Mike Lambert wrote:

> Rather impressive. Except that it makes me look bad. :)

You have to follow orders - I don't any more! As I said before,
I am now doing this for fun - and when running on a slow machine,
speed becomes very important. I have been very pleased to see
that a lot of my code has made it into the official codebase, and
that you have been extending the concepts.

> Your solution, (ignoring the extra cycle counter byte for now), cannot
> handle vtable methods implemented in Parrot. The current system to

I agree that the cycle counter approach is not going to handle all
possibilities - however, it was originally dismissed because:
<< start quote from Dan
Unfortunately I don't. I'm willing to live with a performance
degredation in those spots where it's truly necessary, but only
there. The performance hit has to be localized to those places where
infant mortality is actually a problem. Those spots are currently
reasonably rare, and I'm not sure that the hoops we're building to
jump through (and I'm as guilty as anyone) are worth it.
>> end quote

I'm sure you'll agree that the stack-walking code suffers from the
same problem - we take a performance hit for every DOD run.
As Nick suggested, perhaps we need multiple methodologies.
The cycle counter approach really only has one merit - it is
transparent - and that was why I proposed it originally, because we
had multiple developers producing code that had neonate bugs.

> 2) Currently, we use linked list of buffer headers for freeing and
> allocating headers. I'm not sure what you mean by saying that they are
> sorted by bufstart? What does this buy over the current system?
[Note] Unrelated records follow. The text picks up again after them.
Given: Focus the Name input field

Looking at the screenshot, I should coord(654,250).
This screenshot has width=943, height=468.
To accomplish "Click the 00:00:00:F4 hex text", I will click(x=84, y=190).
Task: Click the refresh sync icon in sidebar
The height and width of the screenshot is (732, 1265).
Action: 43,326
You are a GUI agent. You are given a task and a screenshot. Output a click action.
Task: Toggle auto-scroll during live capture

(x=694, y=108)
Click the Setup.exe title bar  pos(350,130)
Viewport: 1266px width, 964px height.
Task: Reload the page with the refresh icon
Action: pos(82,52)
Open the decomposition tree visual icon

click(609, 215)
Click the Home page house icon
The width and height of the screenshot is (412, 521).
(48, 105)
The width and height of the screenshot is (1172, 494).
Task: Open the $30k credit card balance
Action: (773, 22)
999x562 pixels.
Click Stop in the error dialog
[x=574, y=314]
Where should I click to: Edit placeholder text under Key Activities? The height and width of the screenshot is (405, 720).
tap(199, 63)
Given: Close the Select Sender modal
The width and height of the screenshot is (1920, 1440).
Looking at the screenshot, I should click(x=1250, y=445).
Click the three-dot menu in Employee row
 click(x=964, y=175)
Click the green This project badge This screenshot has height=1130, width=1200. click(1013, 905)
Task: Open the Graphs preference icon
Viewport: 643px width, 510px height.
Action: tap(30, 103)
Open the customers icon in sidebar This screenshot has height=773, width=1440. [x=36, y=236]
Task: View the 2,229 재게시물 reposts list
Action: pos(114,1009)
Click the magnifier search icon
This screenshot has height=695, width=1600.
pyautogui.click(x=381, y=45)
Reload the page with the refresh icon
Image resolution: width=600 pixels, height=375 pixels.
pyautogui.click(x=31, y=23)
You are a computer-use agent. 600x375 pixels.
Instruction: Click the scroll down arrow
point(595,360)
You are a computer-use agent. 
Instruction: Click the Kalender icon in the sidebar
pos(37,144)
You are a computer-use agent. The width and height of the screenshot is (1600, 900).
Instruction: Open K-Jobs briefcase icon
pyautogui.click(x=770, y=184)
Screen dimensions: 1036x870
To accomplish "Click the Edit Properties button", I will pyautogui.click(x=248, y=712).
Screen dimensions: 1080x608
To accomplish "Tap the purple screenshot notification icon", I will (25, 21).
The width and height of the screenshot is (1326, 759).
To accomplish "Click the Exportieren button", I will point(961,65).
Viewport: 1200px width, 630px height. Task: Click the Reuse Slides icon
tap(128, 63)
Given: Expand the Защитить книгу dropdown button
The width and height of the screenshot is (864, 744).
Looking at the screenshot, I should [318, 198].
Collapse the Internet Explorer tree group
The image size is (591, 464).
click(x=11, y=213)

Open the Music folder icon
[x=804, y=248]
I am now keeping a linked list of *allocated* buffer headers, headed
up by the Memory_Block structure, and linked in ascending order
by their bufstart value (this is how they are allocated anyway)
This is primarily used by COW-3 - when a shared header is
created, it is inserted into the linked list in the appropriate place.
Then compact_pool runs through the Memory_Block list, and finds
each header in sequence. If the header is dead (this is one of the
things I have not re-implemented yet) then it is freed and no copy
takes place; if the header overlaps the previous one (i.e. COW)
then the header is re-addressed without a copy.
This fixes the problem of a large buffer being kept around only
because a small substring is still alive. Unfortunately, it is very
expensive in terms of memory usage, as it uses a doubly-linked
list and a reference back to the pool (although the latter could
probably be eliminated.)

> 4) Isn't this really the same thing as item 3? I'm basing my knowledge off
> your old COW patches. Has additional work been done on the string function
> integration since then, or do #3 and #4 both come from those patches?
The logic described above is what I meant by #3 i.e. the GC code
is equipped to handle COW of any buffer type, not only strings.
#4 meant that only for strings is any actual COW functionality
implemented in the next layer.

> I'm not sure how much of the new code you've merged with. Which of the new
> files are you planning to integrate/merge with, and which have you thrown
> out in favor of older versions? I'm specifically referring to any of
> resources/dod/smallobject/headers.c.
I have basically cut-and-pasted my changes into your new files; because
otherwise I was going to be arrested for cruelty to CVS. My last diff
against current CVS produced a 24K patch file - I don't believe that
diff is quite accurate any more, but I have also installed Steve's patch
to test with GC_DEBUG, so I will have to do a bit of work to sort it out.
Once I have a working patch, I will email it to you directly, in case you
can find anything useful in it.

For interest, the other changes in my old version that I am still working
on integrating are:
1) Allocate memory pool in fixed size chunks, even during compaction.
In other words, instead of allocating a new block of memory equal to
the current size used, allocate a chunk (of say 16K or whatever), then
allocate another chunk when that one is full.
During compaction, once a chunk has been emptied, it is returned to
a free chunk list, and can then be reallocated. This reduces the peak
memory consumption, and allows the compaction process to be
suspended between chunks. I believe it would also make
generational collection easier, though I haven't tried that yet.
The downside is obviously wasted space at the end of each chunk;
but there are ways to minimise that. Chunk sizes are increased
dynamically as memory usage grows, and to accomodate large
allocation requests.
2) Postpone freeing of buffers. At present, the DOD run first marks
everything it can find, then frees what it couldn't. By updating the
cycle counter in the buffer header when a buffer is marked live,
the free_unused_buffers runs can be delayed until we actually need
free buffers in a specific resource (sorry, small object) pool. In
conjunction with the code I referred to above for freeing buffer
headers during a compaction run, this can reduce the frequency
of running free_unused_buffers. This requires that buffer_lives be
passed the interpreter, so it can access the cycle counter.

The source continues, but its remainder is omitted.